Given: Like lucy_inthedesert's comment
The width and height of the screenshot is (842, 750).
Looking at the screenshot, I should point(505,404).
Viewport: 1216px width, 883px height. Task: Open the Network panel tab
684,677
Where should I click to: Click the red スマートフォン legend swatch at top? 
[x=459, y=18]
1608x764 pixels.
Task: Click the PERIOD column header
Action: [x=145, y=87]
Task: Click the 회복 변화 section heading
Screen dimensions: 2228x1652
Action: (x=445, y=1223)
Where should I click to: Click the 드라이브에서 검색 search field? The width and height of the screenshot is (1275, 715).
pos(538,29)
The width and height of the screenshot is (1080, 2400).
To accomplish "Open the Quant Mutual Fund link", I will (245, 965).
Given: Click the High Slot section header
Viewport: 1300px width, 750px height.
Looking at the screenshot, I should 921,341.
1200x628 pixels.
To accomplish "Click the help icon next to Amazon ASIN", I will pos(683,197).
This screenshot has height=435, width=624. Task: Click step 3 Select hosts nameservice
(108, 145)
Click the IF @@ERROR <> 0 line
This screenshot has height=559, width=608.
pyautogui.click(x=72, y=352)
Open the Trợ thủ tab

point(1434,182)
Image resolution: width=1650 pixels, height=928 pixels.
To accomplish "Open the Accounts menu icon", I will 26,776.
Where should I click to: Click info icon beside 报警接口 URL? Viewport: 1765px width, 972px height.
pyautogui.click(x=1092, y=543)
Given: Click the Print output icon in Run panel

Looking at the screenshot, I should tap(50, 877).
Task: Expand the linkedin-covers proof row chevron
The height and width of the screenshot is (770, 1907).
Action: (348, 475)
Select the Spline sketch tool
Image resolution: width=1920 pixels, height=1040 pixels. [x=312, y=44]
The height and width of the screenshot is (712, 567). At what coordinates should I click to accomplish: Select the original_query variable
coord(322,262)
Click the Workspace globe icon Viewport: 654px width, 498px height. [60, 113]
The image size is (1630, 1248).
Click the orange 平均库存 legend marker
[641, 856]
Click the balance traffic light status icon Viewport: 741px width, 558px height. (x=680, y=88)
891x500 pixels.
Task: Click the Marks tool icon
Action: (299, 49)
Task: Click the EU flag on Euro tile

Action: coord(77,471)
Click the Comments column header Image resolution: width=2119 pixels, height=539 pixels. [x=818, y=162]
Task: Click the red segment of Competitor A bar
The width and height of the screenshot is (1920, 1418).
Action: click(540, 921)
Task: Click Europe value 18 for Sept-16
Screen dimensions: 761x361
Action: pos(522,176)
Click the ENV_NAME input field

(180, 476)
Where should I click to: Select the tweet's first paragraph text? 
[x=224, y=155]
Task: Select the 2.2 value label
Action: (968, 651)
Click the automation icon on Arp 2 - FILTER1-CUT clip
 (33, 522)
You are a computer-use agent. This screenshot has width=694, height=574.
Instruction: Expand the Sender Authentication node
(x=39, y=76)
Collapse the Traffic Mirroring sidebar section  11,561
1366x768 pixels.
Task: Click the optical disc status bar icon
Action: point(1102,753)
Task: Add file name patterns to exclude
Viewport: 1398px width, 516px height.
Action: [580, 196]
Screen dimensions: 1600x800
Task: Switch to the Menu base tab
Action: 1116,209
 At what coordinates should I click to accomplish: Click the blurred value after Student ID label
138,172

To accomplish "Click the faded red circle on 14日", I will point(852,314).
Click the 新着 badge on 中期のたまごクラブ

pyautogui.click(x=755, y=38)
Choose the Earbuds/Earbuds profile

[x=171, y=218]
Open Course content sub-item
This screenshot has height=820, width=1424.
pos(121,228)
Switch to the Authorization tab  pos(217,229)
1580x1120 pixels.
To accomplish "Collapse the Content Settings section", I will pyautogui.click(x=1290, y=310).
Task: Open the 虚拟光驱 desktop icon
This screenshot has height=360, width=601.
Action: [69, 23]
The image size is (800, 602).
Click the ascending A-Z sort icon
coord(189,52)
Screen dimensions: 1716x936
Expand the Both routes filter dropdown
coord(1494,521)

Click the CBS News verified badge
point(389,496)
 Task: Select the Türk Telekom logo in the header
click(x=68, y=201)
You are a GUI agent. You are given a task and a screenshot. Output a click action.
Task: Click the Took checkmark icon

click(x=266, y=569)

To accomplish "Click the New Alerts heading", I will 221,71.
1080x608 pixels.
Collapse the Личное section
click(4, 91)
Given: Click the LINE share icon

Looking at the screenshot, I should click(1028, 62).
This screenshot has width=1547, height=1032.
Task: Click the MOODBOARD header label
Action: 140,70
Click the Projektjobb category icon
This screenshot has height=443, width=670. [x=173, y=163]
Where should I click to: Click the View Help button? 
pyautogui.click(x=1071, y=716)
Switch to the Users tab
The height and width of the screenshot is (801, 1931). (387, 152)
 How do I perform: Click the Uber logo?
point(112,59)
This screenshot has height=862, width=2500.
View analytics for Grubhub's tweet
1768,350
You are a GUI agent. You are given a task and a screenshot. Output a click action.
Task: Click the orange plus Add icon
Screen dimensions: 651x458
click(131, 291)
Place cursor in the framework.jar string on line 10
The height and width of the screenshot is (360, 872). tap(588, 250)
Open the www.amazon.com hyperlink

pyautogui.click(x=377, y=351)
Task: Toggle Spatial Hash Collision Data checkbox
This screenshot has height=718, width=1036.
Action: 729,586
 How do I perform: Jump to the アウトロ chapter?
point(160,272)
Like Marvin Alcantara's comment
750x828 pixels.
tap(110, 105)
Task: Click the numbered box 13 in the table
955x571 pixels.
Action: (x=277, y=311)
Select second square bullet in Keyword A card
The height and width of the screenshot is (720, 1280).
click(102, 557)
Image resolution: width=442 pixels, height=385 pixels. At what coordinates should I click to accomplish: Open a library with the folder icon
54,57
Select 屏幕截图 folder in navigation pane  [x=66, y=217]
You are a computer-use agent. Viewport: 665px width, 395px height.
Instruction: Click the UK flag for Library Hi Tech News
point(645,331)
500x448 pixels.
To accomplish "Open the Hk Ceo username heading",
-----
[What is being asked]
Your task is to set down exactly the lines from the line containing "Screen dimensions: 651x458" to the end of the data above, including both ends.

[Solution to this problem]
Screen dimensions: 651x458
click(131, 291)
Place cursor in the framework.jar string on line 10
The height and width of the screenshot is (360, 872). tap(588, 250)
Open the www.amazon.com hyperlink

pyautogui.click(x=377, y=351)
Task: Toggle Spatial Hash Collision Data checkbox
This screenshot has height=718, width=1036.
Action: 729,586
 How do I perform: Jump to the アウトロ chapter?
point(160,272)
Like Marvin Alcantara's comment
750x828 pixels.
tap(110, 105)
Task: Click the numbered box 13 in the table
955x571 pixels.
Action: (x=277, y=311)
Select second square bullet in Keyword A card
The height and width of the screenshot is (720, 1280).
click(102, 557)
Image resolution: width=442 pixels, height=385 pixels. At what coordinates should I click to accomplish: Open a library with the folder icon
54,57
Select 屏幕截图 folder in navigation pane  [x=66, y=217]
You are a computer-use agent. Viewport: 665px width, 395px height.
Instruction: Click the UK flag for Library Hi Tech News
point(645,331)
500x448 pixels.
To accomplish "Open the Hk Ceo username heading",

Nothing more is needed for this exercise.